## Extrait à lire

+++++

Réformer la fiscalité pour renforcer le marché suisse des capitaux
L’émission de titres est un moyen fréquent de lever des capitaux pour les entreprises. Or, le marché suisse des capitaux est handicapé par l’impôt anticipé et le droit de timbre de négociation. Compte tenu de son rôle pour le tissu économique de notre pays, le renforcement de ce marché doit figurer au premier plan des réformes fiscales à venir, et ce d’autant que des tentatives fleurissent au niveau international pour revoir la répartition du substrat fiscal des entreprises.
L’émission des titres est frappée par le droit de timbre d’émission et leur négociation, par le droit de timbre de négociation. L’impôt anticipé taxe, lui, le rendement de ces valeurs mobilières. Le fisc rétrocède en principe l’impôt anticipé au contribuable suisse mais pas au contribuable étranger.
Le droit de timbre de négociation ainsi que l’impôt anticipé rendent donc les titres suisses moins attrayants pour les investisseurs étrangers. Les obligations sont dès lors émises par le biais de sociétés étrangères, loin du marché suisse des capitaux. Les investisseurs étrangers ne sont en effet guère enclins à contracter des titres dont les rendements sont grevés de 35% d’impôt anticipé.
Les milieux économiques réclament, dès lors, une réforme de ces droits bientôt centenaires ainsi que l’abolition de l’impôt anticipé pour les contribuables domiciliés à l’étranger. La CCIG milite quant à elle pour l’exonération de l’impôt anticipé sur les placements suisses non seulement pour les investisseurs étrangers mais aussi pour les investisseurs suisses. Elle soutient la suppression du droit de timbre d’émission et de négociation sur les titres suisses. Si cette suppression produira des pertes fiscales statiques, elle permettra d’une manière dynamique un accroissement de ces dernières par le biais du rapatriement de capitaux étrangers. Ces suppressions constituent donc une nécessité pour l’avenir de la place financière et économique suisse ainsi que pour le maintien d’un substrat fiscal suffisant.

+++++

## Consignes
A. D'après le texte sur le marché suisse des capitaux, pourquoi les obligations sont-elles émises par le biais de sociétés étrangères ? Répondez en une à trois phrases.
B. Restituez à l'identique, s'il vous plaît, le passage du texte sur le marché suisse des capitaux qui va de « Réformer la fiscalité » jusqu'à « au contribuable étranger. ».
Le matériel qui suit provient d'une autre source.

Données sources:
+++++

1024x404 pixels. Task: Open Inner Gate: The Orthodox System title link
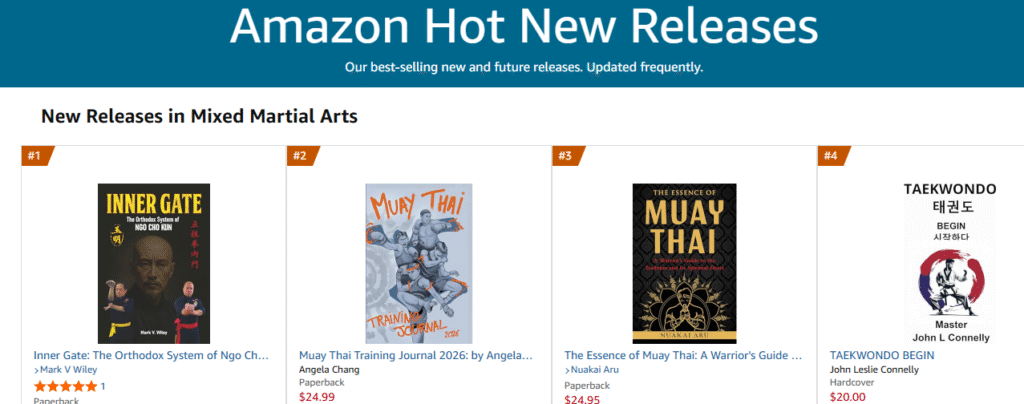[x=152, y=354]
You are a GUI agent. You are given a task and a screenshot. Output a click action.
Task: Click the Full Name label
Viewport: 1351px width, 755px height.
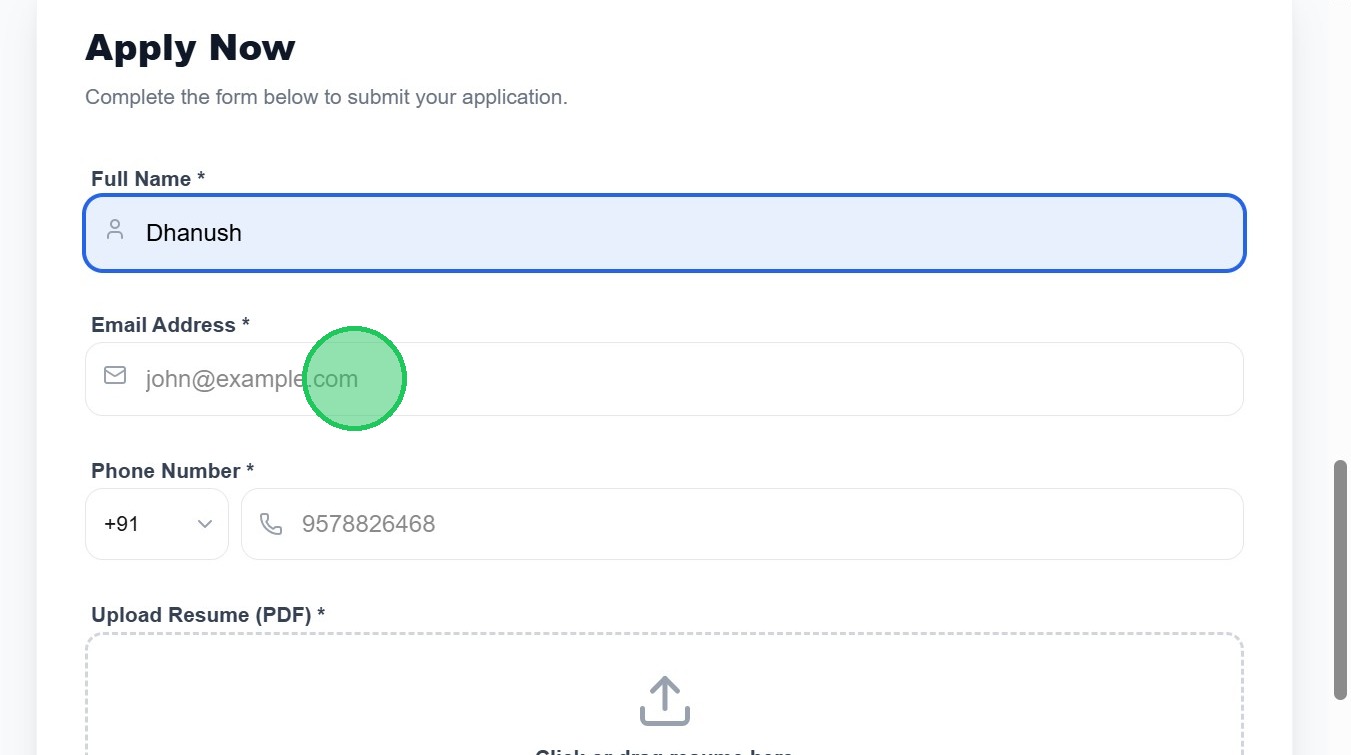coord(147,179)
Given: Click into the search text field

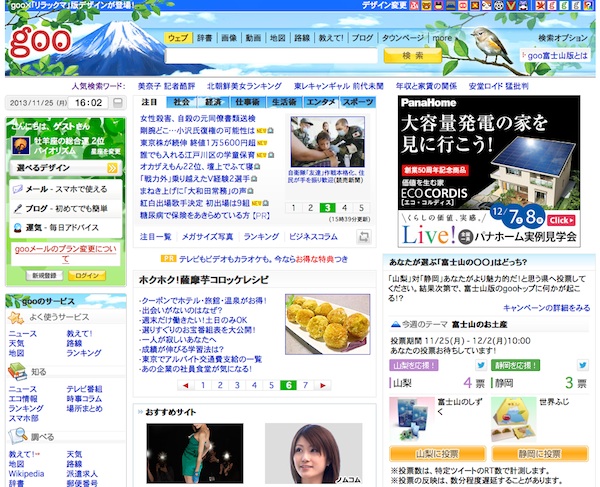Looking at the screenshot, I should coord(270,57).
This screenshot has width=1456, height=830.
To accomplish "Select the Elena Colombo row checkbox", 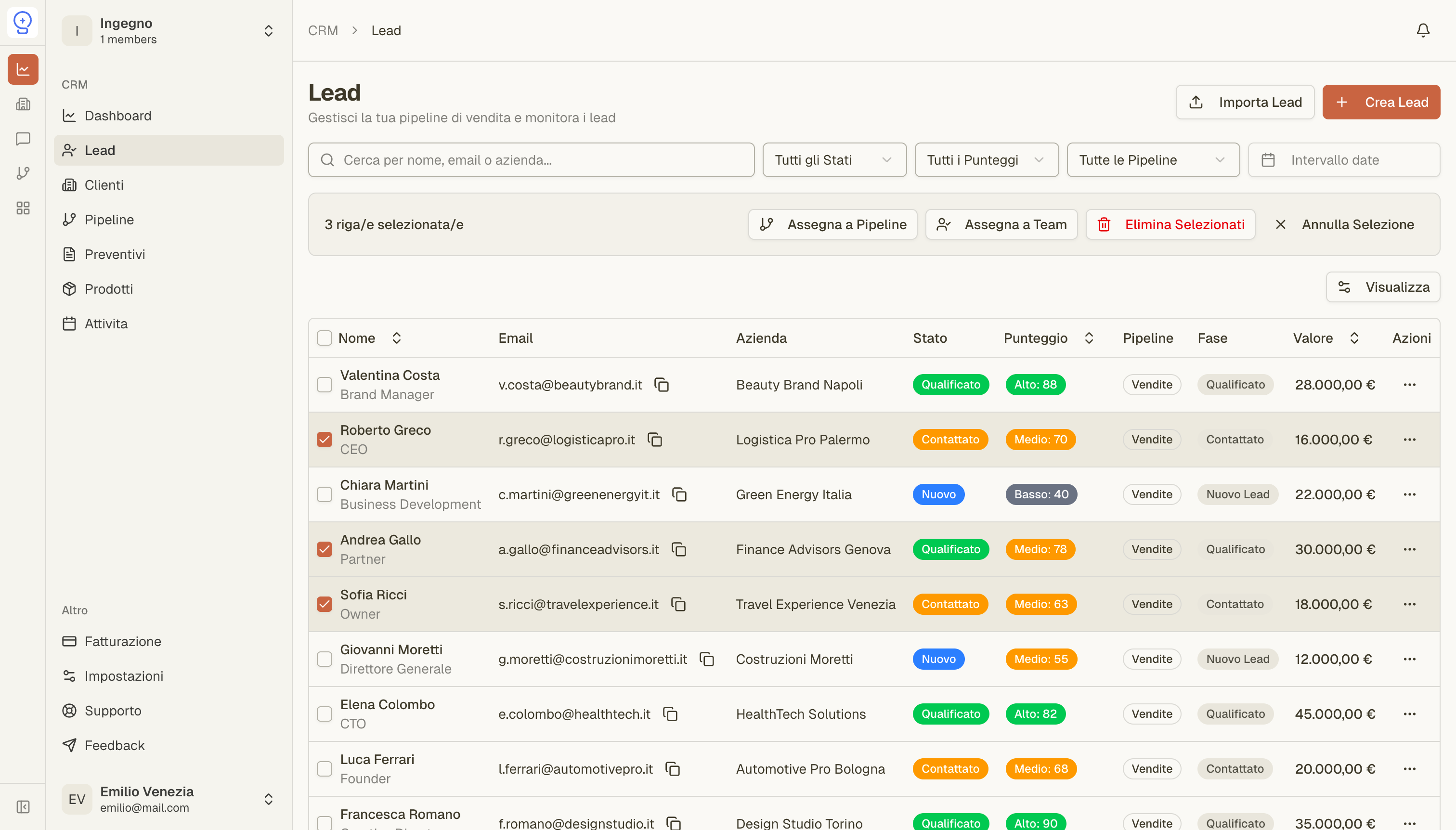I will pyautogui.click(x=325, y=713).
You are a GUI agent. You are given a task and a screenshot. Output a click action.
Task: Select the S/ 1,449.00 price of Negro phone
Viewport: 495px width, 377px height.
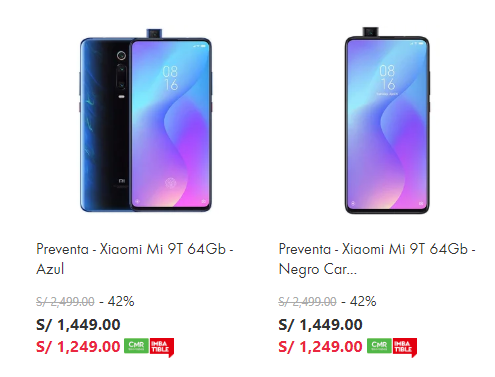click(321, 325)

+++++

## Corrigés
A. Le droit de timbre de négociation et l'impôt anticipé rendent les titres suisses moins attrayants pour les investisseurs étrangers. Le fisc ne leur rétrocède pas l'impôt anticipé, et ils sont peu enclins à acheter des titres dont les rendements sont grevés de 35 % de cet impôt.

B.
Réformer la fiscalité pour renforcer le marché suisse des capitaux
L’émission de titres est un moyen fréquent de lever des capitaux pour les entreprises. Or, le marché suisse des capitaux est handicapé par l’impôt anticipé et le droit de timbre de négociation. Compte tenu de son rôle pour le tissu économique de notre pays, le renforcement de ce marché doit figurer au premier plan des réformes fiscales à venir, et ce d’autant que des tentatives fleurissent au niveau international pour revoir la répartition du substrat fiscal des entreprises.
L’émission des titres est frappée par le droit de timbre d’émission et leur négociation, par le droit de timbre de négociation. L’impôt anticipé taxe, lui, le rendement de ces valeurs mobilières. Le fisc rétrocède en principe l’impôt anticipé au contribuable suisse mais pas au contribuable étranger.